With an impunity worthy of the worst moments of the dictatorship that lasted from 1964 to 1985, military police massively invaded slums for allegedly chasing drug traffickers, but these are still benefiting from the World Cup as from the sexual exploitation of Brazilian women forced to serve rich tourists. Chasing drug traffickers is an excuse for the police to control outbreaks of resistance where racial and sexual oppression, as well as social exclusion, are experienced every day, away from glittering shopping malls and Petrobras’ offices.

Here is an account of one such operation in Manguinhos: “About a hundred families occupied an (empty) warehouse behind the library Parque de Manguinhos. Military police tried to forcibly remove the families. Faced with resistance from residents, police fired tear gas and shock grenades; population responded with a hail of rocks and bottles. Then the police started shooting with firearms. Several people were injured. Four young people were shot. One is in serious condition. This is the criminalization of poverty and social movements, struggles and occupations.”

The days leading up to the opening of the World Cup witnessed thousands of indigenous people from Amazonia protesting the theft of their land and the large-scale deforestation for the benefit of food companies and large landowners. Brazil is the country with the highest number of murders and disappearances of environmental activists, because of its immense forest and farmland and strong protests from the landless—the poor peasants and indigenous peoples.

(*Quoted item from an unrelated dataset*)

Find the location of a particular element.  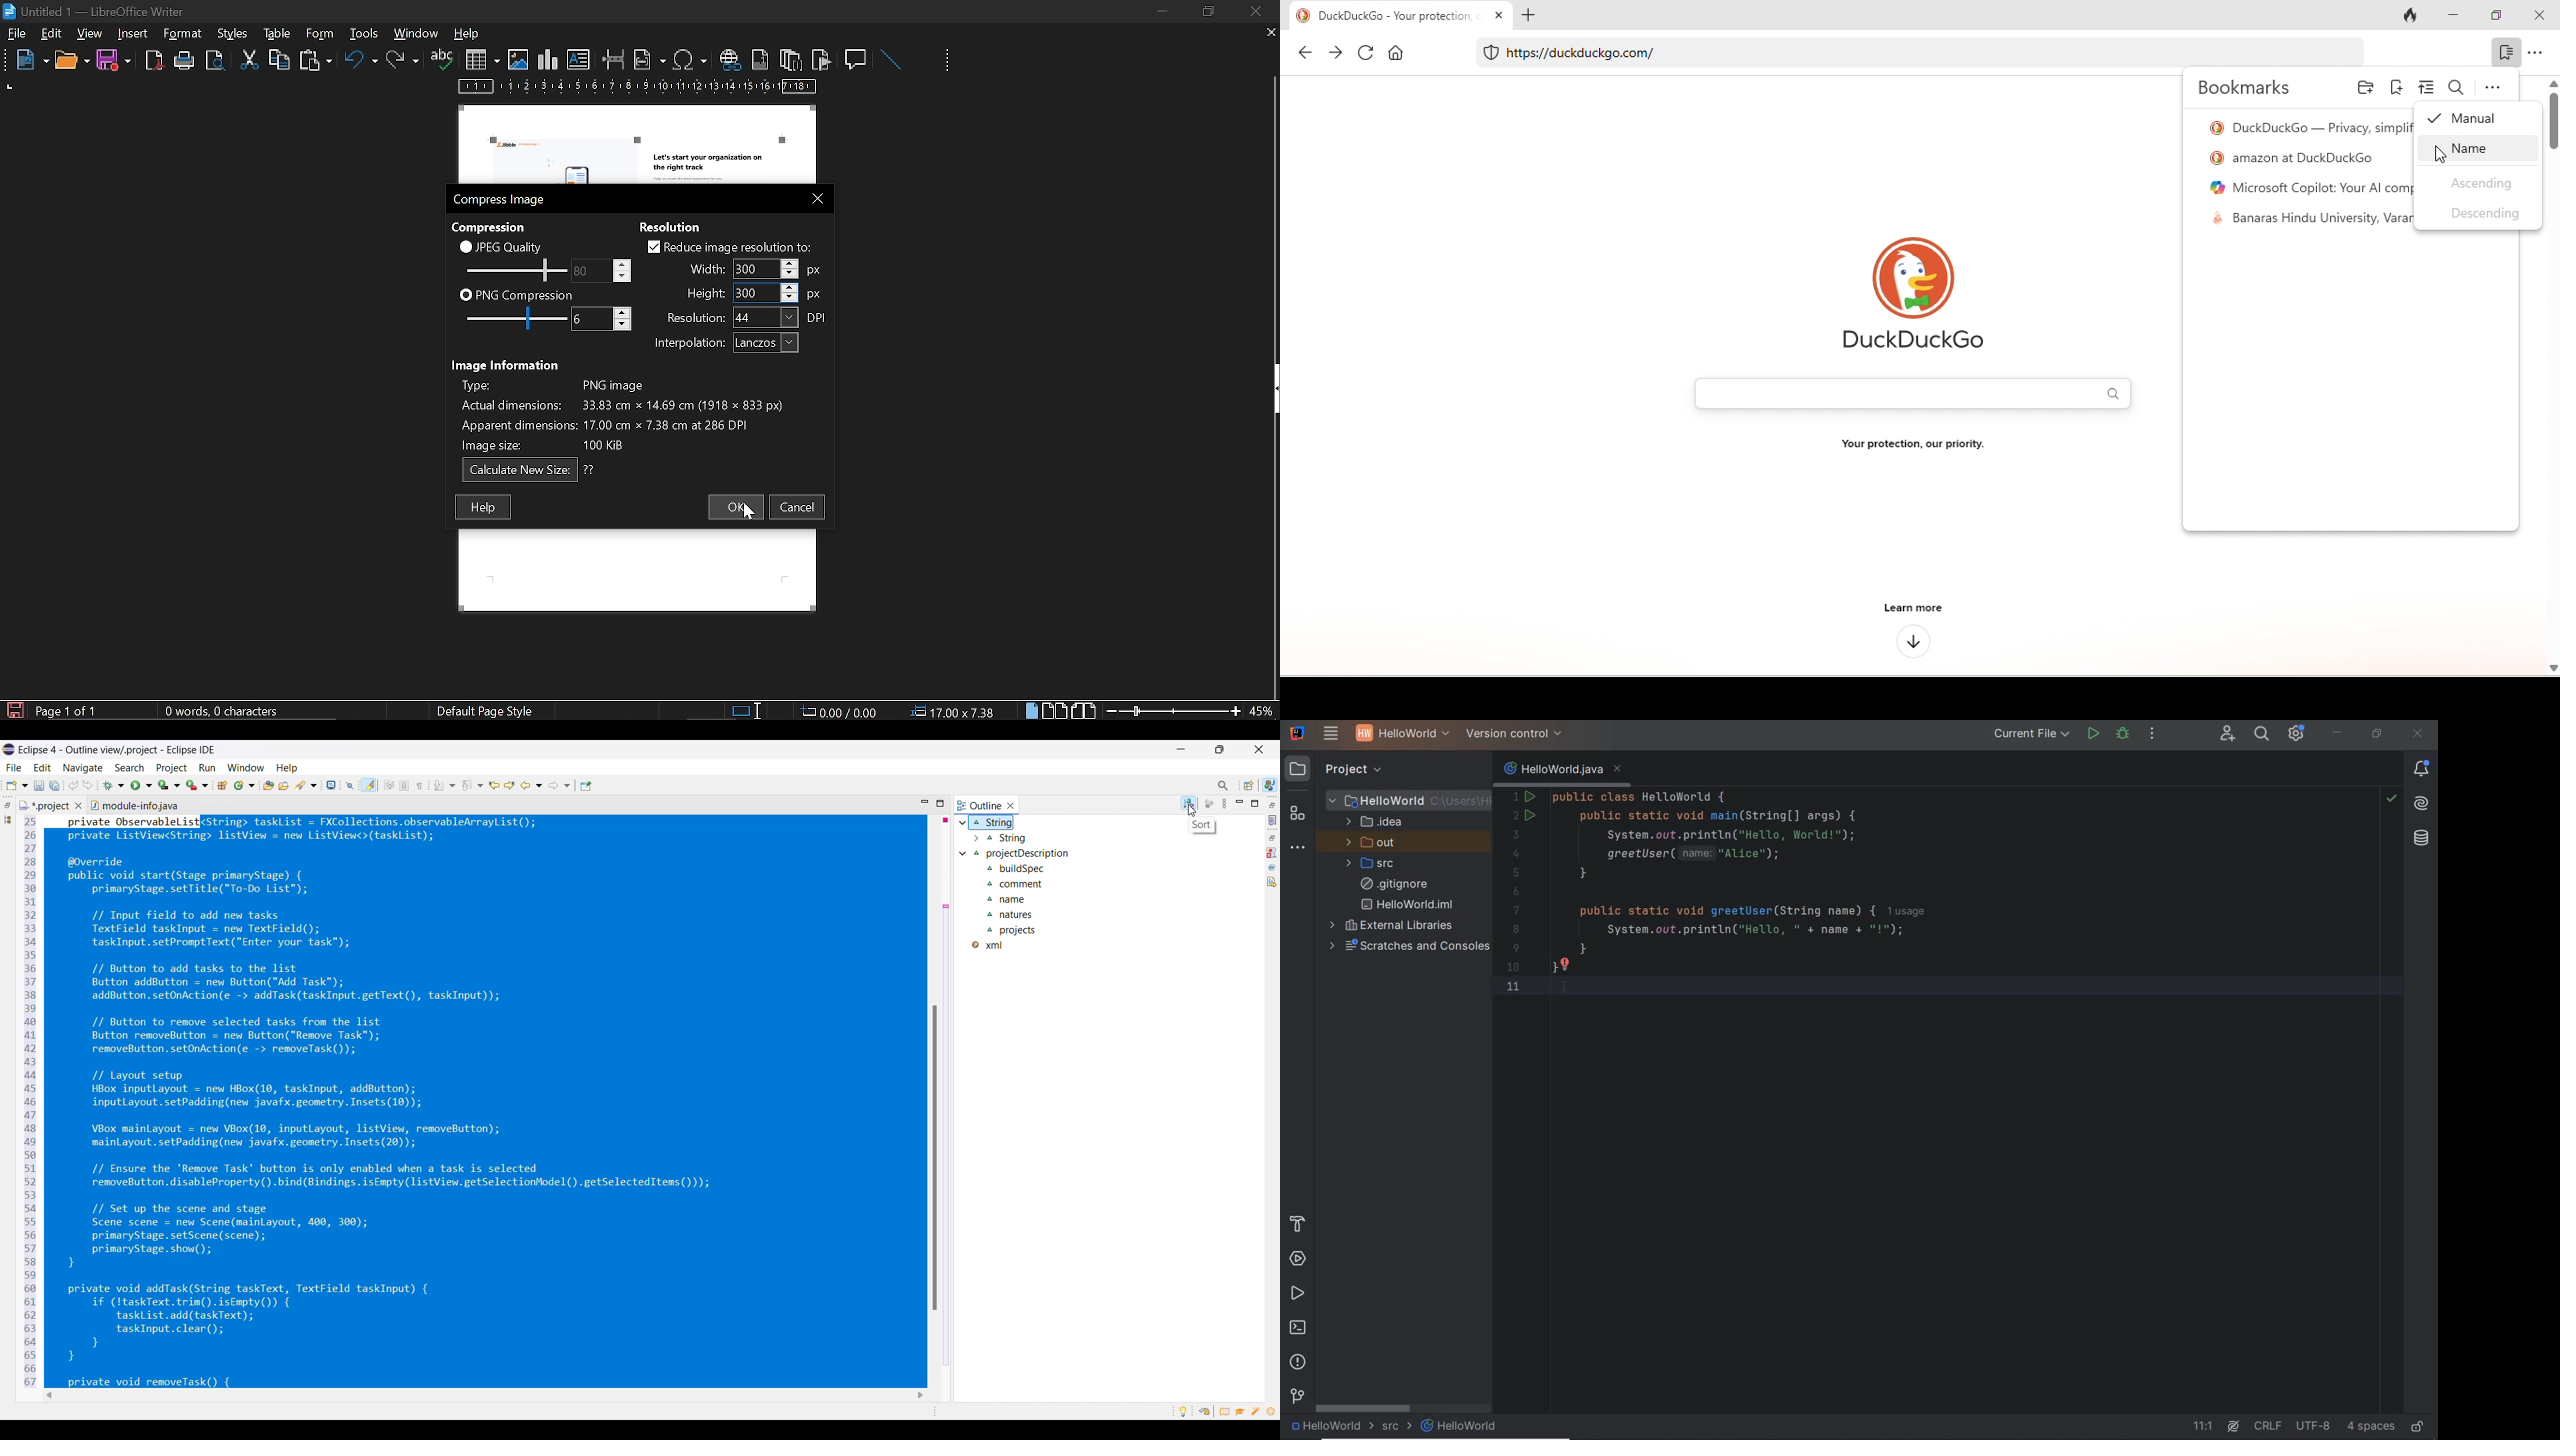

close is located at coordinates (813, 197).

Like any aspect of social life, sport is organized according to the needs of capital. Instead of encouraging the popular practice of the wonderful sport that soccer is, FIFA, with the complicity of governments and capitalists, makes it a market spectacle with bad consequences for the masses: impoverishment, expulsions, racism, sexism, and large-scale repression.

Doubtless all the struggles that have recently emerged in Brazil have strengthened the experience of the revolutionary masses. They now are aware that the so-called “development” supported by Lula’s and Rousseff’s Workers Party is not for them. That the central power is not theirs, but that of a rising bourgeoisie allied with the big imperialist powers.